Graph Databases in Machine Learning
Data plays a significant role in machine learning, and formatting it in ways that a machine learning algorithm can train on is imperative. Data pipelines were created to address this. A data pipeline is a process through which raw data is extracted from the database (or other data sources), is transformed, and is then loaded into a form that a machine learning algorithm can train and test on. A typical machine learning data pipeline looks like the following:
How Graph Databases Fit Into Your Data Pipeline
Graph databases belong in the ‘Load Data’ part of the pipeline. It isn’t going to change how you are currently training your model. In fact, if you are using Apache Spark in the Load Data stage, it already supports the process of non-persistent graphs moving tabular data into a graph.
Extracting Connected Features
Connected features are those features that are inherent in the topology of the graph. For example, how many edges (i.e., relationships) to other nodes does a specific node have? If many nodes are close together in the graph, a community of nodes may exist there. Some nodes will be part of that community while others may not. If a specific node has many outgoing relationships, that node’s influence on other nodes could be higher, given the right domain and context.

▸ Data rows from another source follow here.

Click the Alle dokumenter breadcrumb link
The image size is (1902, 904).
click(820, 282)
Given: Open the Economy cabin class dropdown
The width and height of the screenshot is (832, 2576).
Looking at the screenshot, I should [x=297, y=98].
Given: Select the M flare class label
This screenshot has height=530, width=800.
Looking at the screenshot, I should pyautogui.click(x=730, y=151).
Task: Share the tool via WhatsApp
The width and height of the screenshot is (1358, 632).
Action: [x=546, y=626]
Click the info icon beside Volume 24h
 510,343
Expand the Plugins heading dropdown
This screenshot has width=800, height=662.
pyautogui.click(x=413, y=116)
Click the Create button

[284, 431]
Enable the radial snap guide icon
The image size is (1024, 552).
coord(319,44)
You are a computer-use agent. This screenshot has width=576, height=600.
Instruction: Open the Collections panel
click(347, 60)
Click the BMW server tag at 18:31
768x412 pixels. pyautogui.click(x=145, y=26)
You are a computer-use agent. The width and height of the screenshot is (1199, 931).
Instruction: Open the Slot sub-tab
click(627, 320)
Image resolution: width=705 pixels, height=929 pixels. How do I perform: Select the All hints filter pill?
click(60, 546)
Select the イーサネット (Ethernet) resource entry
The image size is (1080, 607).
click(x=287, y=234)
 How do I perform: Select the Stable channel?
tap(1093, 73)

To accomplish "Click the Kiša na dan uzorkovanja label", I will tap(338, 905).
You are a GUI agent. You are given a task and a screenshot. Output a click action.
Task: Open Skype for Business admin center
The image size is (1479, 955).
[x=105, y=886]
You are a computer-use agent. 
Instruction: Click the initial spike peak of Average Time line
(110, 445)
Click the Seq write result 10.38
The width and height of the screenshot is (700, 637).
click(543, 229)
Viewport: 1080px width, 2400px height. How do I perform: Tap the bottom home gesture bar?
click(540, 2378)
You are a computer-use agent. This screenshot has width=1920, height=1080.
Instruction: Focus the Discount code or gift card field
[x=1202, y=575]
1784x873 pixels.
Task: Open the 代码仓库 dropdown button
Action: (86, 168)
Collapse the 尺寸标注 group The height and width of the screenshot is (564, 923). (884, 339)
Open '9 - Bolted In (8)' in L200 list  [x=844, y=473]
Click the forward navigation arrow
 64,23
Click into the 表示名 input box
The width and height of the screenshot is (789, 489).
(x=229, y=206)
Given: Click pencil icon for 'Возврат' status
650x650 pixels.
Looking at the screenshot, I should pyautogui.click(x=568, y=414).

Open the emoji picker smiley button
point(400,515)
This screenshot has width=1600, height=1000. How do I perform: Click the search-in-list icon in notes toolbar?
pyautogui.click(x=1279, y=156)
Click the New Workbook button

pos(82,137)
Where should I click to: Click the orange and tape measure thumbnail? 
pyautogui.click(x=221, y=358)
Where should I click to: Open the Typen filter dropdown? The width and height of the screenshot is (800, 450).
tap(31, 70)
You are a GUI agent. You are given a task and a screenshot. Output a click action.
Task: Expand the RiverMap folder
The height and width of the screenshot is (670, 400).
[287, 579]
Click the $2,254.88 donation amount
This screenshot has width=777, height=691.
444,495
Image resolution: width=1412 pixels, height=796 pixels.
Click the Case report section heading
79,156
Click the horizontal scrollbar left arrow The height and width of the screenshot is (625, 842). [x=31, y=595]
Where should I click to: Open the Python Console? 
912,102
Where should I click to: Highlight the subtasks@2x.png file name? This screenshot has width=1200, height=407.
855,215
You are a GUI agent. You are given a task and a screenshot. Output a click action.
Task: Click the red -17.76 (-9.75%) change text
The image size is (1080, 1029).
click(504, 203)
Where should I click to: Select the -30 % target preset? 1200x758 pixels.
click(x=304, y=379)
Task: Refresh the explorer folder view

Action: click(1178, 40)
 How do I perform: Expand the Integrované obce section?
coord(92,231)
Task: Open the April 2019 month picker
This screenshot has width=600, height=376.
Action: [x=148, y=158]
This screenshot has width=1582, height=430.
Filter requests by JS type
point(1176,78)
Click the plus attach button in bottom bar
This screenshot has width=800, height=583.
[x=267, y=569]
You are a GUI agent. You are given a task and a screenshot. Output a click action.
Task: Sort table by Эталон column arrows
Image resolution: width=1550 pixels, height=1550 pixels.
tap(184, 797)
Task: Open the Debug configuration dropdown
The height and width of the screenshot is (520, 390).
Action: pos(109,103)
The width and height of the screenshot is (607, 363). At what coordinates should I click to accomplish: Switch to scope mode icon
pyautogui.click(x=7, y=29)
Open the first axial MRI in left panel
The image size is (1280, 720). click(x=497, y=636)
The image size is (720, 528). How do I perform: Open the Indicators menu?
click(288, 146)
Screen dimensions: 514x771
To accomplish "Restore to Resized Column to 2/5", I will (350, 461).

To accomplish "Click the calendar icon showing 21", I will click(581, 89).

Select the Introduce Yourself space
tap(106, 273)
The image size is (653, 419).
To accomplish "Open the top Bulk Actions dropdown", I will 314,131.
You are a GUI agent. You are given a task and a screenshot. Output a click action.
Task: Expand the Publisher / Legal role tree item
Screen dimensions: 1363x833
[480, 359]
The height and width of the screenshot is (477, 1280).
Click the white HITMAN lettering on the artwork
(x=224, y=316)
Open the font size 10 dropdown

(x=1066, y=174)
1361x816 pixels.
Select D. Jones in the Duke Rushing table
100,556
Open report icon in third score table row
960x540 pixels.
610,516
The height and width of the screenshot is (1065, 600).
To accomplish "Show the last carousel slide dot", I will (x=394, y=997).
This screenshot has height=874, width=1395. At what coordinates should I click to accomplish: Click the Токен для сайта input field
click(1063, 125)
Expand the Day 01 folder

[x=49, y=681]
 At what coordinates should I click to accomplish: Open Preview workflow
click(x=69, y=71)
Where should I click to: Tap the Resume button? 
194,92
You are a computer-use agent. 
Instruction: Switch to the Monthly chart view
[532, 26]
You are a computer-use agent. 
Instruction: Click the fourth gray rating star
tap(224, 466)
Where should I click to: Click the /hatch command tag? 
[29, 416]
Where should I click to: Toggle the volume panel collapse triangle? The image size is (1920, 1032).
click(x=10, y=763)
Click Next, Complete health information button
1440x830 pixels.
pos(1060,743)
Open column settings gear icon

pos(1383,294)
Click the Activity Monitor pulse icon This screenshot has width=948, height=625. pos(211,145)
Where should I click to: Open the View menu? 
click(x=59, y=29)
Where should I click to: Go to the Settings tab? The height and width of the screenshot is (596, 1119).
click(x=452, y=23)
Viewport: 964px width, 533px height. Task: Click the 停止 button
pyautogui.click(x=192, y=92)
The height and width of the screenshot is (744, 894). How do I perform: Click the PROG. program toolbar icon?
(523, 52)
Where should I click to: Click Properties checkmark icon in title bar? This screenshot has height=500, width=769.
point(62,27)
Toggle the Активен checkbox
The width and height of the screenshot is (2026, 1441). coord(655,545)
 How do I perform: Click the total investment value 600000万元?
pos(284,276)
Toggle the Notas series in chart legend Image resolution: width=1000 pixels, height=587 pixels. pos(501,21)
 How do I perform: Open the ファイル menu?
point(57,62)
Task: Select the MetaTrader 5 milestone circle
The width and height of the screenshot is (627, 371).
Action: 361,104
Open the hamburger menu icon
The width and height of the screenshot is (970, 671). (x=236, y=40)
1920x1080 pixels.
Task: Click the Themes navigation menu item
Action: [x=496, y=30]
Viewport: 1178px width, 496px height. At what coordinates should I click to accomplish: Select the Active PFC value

Like other features being extracted from the data and used for training and testing, connected features can be extracted by doing a custom query based on the understanding of the problem space. However, given that these patterns can be generalized for all graphs, unsupervised algorithms have been created that extract key information about the topology of your graph data and used as features for training your model.
Attaining the benefits of putting your data into a graph database, like connected features, means your problem domain fits into a graph structure. Please consider, though, that not all problem domains will fit.
Where Graph Databases Show the Most Promise
With graph databases providing such intelligent insights and understanding of data, it’s no surprise that they are used across industries including finance and insurance services (e.g., for fraud detection), pharmaceuticals (e.g., for drug discovery), and cybersecurity (e.g., for network security).
As the amount of data produced daily continues to increase, the need for data science to process and make sense of that data, and use the information held within it, continues to grow as well. Graph databases are proving to be a key part of that process. And because graph databases hold data and the relationships between that data allow for easy and intuitive querying, they will continue to help industries gain deeper insights into their ever-accumulating cache of data to better serve their customers.